Many market players in the FX markets have been mistaken by greenback’s resurgence, which has taken place despite a sudden policy move from the Federal Reserve. Spooked by last year’s market turbulence, the US central bank made a U-turn in January, and in March went as far as shelving plans to hike interest rates at all this year. The ebb and flow of global growth and monetary policy generally influence exchange rates, and such a move would typically sap a currency of its vim and vigour.

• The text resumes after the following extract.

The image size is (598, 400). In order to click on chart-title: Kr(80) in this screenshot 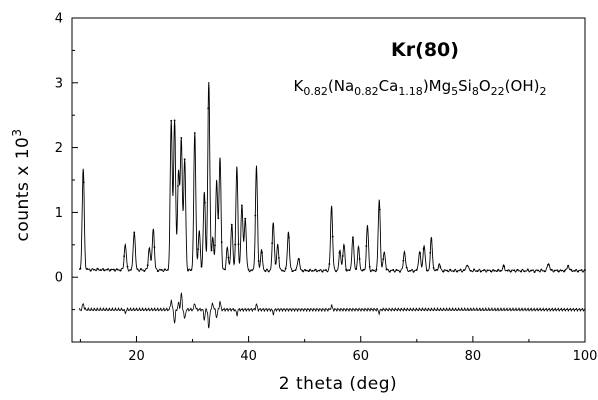, I will do `click(425, 50)`.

Yet the dollar has been resurgent because of the resilience of the US economy and the still-high interest rates relative to the rest of the world and a scramble by other central banks to match the Fed’s sudden dovishness. The DXY index - which measures the dollar’s strength against a basket of other major currencies - last week powered to its highest level since May 2017. The euro, its most-traded counterpart, has skidded to a two-year low. In effect, it’s as if the Fed was the first to shift and the rest of the world is playing catch-up.

The most notable move beyond US borders has been from the European Central Bank, which in March signalled that the prospect of higher rates remains a long way off, even as growth has shown signs of picking up. The ECB’s deposit rate still lies in negative territory, at minus 0.4 per cent, contrasted to the 2.5 per cent top band of the Fed’s short-term interest rate. Some traders have been betting that the next move in interest rates from the Fed may be down rather than up, given weak inflation data. But with the economic growth rate coming in at a forecast-beating 3.2 per cent in the first three months of the year, analysts contend that this looks premature.

Employment data due on Friday, they say, could ease concerns over an impending cut in US rates, which endure the highest in the developed world. For now, however, the resurgent US currency is presenting a hazard to emerging markets, many of which depend on dollar support and remain susceptible to shifting exchange rates. The perennial weak links Argentina and Turkey have been affected since the turn of the year. Meanwhile, the Argentine peso and Turkish lira are now the worst performing major currencies of 2019, losing 13 per cent and 11 per cent respectively against the dollar.